Page extract.
-- -- --

Now researchers from the University of Michigan have succeeded in overcoming this problem, by devising a method called roll-to-roll nanoimprint lithography (R2RNIL) that is 20 times faster than conventional nanoimprint methods [Ahn and Guo, Adv. Mater. (2008), doi:10.1002/adma.200702650].
L. Jay Guo explains, Our work targets a bottleneck in nanostructure fabrication for many practical applications and could push nanoscale lithography to an entirely new level with drastically increased throughput.
Unlike conventional NIL methods, R2RNIL uses a mold in the form of a roller, and the mold-sample separation proceeds in a peeling fashion. This requires much less force to imprint a large surface area, and reduces the probability of defect generation.
To demonstrate the efficacy of their technique, Guo and Ahn used R2RNIL to continuously imprint 70 nm polymer patterns on a flexible strip. Such a task would have been very problematic using conventional NIL.

-- -- --

Source excerpt.
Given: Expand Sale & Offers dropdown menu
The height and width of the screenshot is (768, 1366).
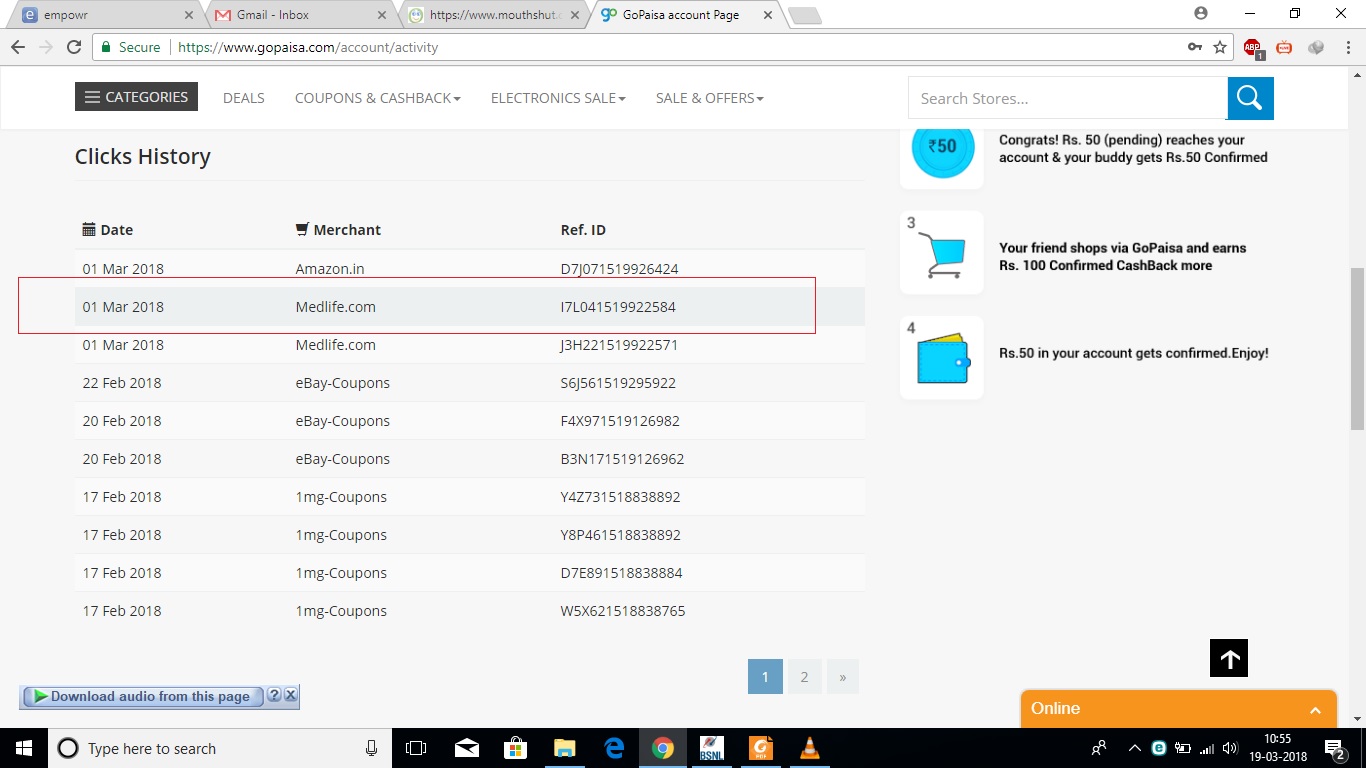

-- -- --

Brief 1.
According to the nanoimprint lithography text, why does R2RNIL need much less force to imprint a large surface area? Answer in one to three sentences.
Brief 2.
List every way the nanoimprint lithography text says R2RNIL differs from, or improves on, conventional nanoimprint methods.
Brief 3.
Resume the nanoimprint lithography text where its last sentence ends.
The data have no connection to the nanoimprint lithography text.

Exercise result 1.
R2RNIL uses a mold shaped as a roller, so the mold and sample separate by peeling. This peeling separation needs much less force to imprint a large area and lowers the chance of defects.

Exercise result 2.
- It is 20 times faster than conventional nanoimprint methods.
- Its mold is a roller.
- The mold and sample separate by peeling.
- It needs much less force to imprint a large surface area.
- It lowers the chance of defects.
- It can continuously imprint 70 nm polymer patterns on a flexible strip, which would have been very problematic with conventional NIL.

Exercise result 3.
The notion of roll-to-roll nanolithography is certainly appealing,
due to its potential for use in low cost, high volume applications,
comments John A. Rogers, of the University of Illinois at Urbana-Champaign.
These results represent the most sophisticated implementation
of nanoimprint lithography.
Guo plans to scale up the technique to print large-area plastic webs
and on rigid substrates such as glass, adding that he is very encouraged
by his teams initial results.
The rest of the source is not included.